++++ Supplied text ++++
Scientific classification
- Kingdom: Animalia
- Phylum: Chordata
- Class: Mammalia
- Infraclass: Placentalia
- Order: Primates
- Family: Cercopithecidae
- Genus: Presbytis
- Species: P. sabana
- Binomial name: Presbytis sabana (Thomas, 1893)

= Sabah grizzled langur =

- Genus: Presbytis
- Species: sabana
- Authority: (Thomas, 1893)
- Conservation status: EN

Species of monkey

The Sabah grizzled langur (Presbytis sabana), also known as the Saban grizzled langur, is a species of monkey in the family Cercopithecidae. It was formerly considered a subspecies of Hose's langur, Presbytis hosei (as Presbytis hosei sabana). The Sabah grizzled langur is native to the island of Borneo in the province of Sabah in Malaysia, with part of its range in Indonesia. It is listed as endangered by the IUCN due primarily to habitat loss, fragmentation and hunting.

==Description==
The Sabah grizzled langur is mostly gray, with white underparts and black hands and feet.
  Sabah grizzled langurs range from 48 cm to 56 cm long excluding tail and have a tail length ranging from 64 cm to 84 cm. Males weigh from 6 kg to 7 kg while females weight between 5.5 kg and 6 kg.

==Diet & behaviour==
The Sabah grizzled langur is arboreal and diurnal. It lives in groups of about seven animals including a single adult male. Males who are not part of a group are solitary. It has a varied diet consisting of leaves, fruit, seeds, flowers, insects and bark, and it also consumes mineral-rich mud. It sometimes associates with the maroon langur.
++++
**Work item A:**
Answer from the Sabah grizzled langur text:
(i) Which species was it formerly considered a subspecies of?
(ii) What is the range of its tail length?
(iii) About how many animals live in one of its groups?
**Work item B:**
Rewrite the paragraph of the Sabah grizzled langur text that begins "The Sabah grizzled langur is arboreal and diurnal" as a bulleted list, keeping its main facts.
The data after this point have no connection to the Sabah grizzled langur text.
++++ Material shown ++++
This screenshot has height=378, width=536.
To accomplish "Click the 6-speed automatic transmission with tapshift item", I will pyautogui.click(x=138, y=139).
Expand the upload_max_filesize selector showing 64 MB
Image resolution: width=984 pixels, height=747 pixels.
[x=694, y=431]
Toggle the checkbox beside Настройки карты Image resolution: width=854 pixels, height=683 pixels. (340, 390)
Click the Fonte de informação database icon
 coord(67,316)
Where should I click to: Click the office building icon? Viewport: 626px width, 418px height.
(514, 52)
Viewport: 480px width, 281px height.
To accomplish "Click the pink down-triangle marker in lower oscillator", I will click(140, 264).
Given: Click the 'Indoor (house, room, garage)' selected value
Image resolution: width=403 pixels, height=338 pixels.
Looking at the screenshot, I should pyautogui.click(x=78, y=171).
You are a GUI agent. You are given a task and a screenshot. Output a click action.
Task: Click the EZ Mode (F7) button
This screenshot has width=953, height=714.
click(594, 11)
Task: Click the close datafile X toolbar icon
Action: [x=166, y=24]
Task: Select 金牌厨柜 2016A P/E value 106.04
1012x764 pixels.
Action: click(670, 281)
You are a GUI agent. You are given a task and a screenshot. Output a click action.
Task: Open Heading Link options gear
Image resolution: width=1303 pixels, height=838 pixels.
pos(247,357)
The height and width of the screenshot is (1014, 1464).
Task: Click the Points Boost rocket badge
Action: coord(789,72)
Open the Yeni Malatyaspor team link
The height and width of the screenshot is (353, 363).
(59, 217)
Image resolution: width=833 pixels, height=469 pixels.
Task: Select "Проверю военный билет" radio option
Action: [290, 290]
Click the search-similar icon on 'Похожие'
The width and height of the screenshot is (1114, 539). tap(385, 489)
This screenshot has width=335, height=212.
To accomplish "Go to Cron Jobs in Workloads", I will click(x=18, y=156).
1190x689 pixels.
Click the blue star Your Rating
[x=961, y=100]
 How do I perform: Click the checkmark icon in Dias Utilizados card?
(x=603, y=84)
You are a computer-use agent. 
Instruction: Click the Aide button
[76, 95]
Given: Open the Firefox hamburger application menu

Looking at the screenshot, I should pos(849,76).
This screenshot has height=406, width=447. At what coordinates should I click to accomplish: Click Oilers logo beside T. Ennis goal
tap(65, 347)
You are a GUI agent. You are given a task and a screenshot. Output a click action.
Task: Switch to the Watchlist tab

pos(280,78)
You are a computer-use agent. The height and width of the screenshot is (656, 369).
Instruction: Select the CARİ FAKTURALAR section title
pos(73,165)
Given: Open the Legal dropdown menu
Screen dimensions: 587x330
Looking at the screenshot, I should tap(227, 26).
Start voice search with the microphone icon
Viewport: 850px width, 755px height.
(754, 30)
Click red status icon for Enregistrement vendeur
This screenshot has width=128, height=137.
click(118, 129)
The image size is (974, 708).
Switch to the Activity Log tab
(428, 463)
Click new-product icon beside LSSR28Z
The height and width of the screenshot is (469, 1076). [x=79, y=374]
++++
**Written response A:**
(i) Hose's langur, Presbytis hosei.
(ii) 64 cm to 84 cm.
(iii) About seven, including a single adult male.

**Written response B:**
- Arboreal and diurnal
- Lives in groups of about seven animals with a single adult male
- Males outside a group are solitary
- Eats leaves, fruit, seeds, flowers, insects and bark, plus mineral-rich mud
- Sometimes associates with the maroon langur